Task objective:
Reproduce every line of the material below, requests included, but leave out the pictures and shift each coordinate in the answers by adding 90 to it.

-- Begin Rows --

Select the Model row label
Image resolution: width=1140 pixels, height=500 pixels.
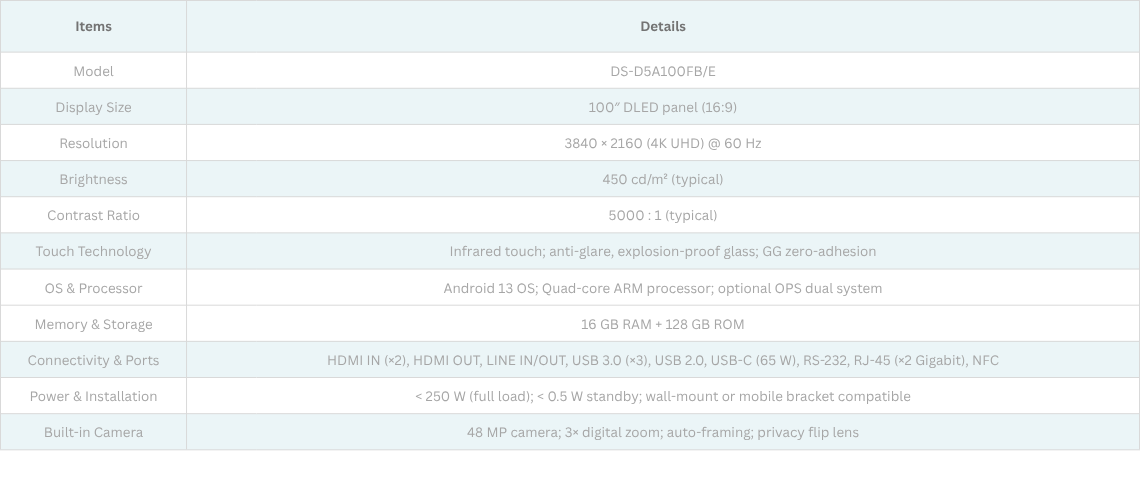tap(93, 71)
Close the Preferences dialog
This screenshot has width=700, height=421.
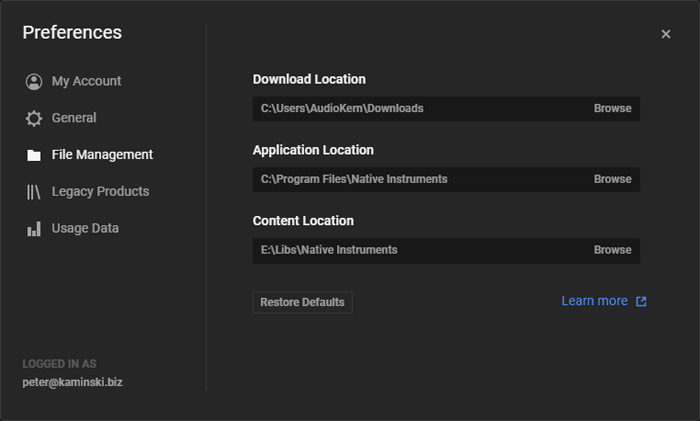pos(666,34)
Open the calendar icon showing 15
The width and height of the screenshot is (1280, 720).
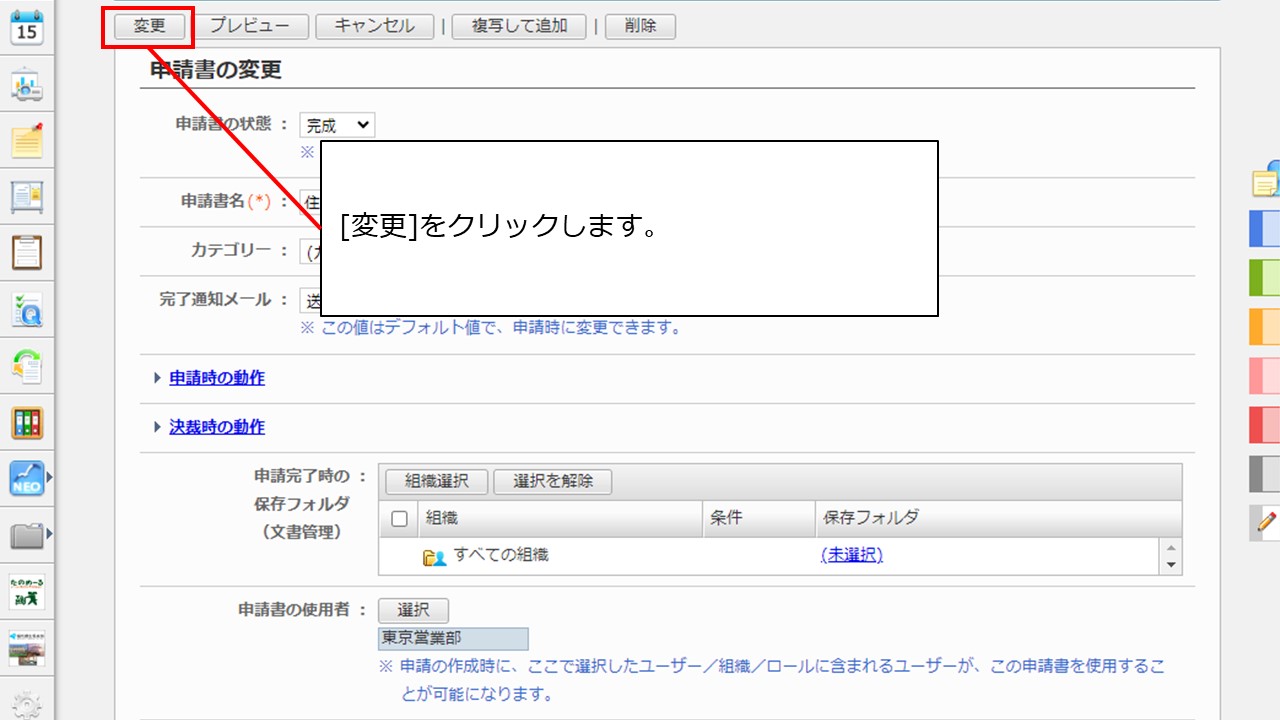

-- End Rows --

Task response:
Select the Model row label
Image resolution: width=1140 pixels, height=500 pixels.
tap(183, 161)
Close the Preferences dialog
This screenshot has width=700, height=421.
pos(756,124)
Open the calendar icon showing 15
The width and height of the screenshot is (1280, 720).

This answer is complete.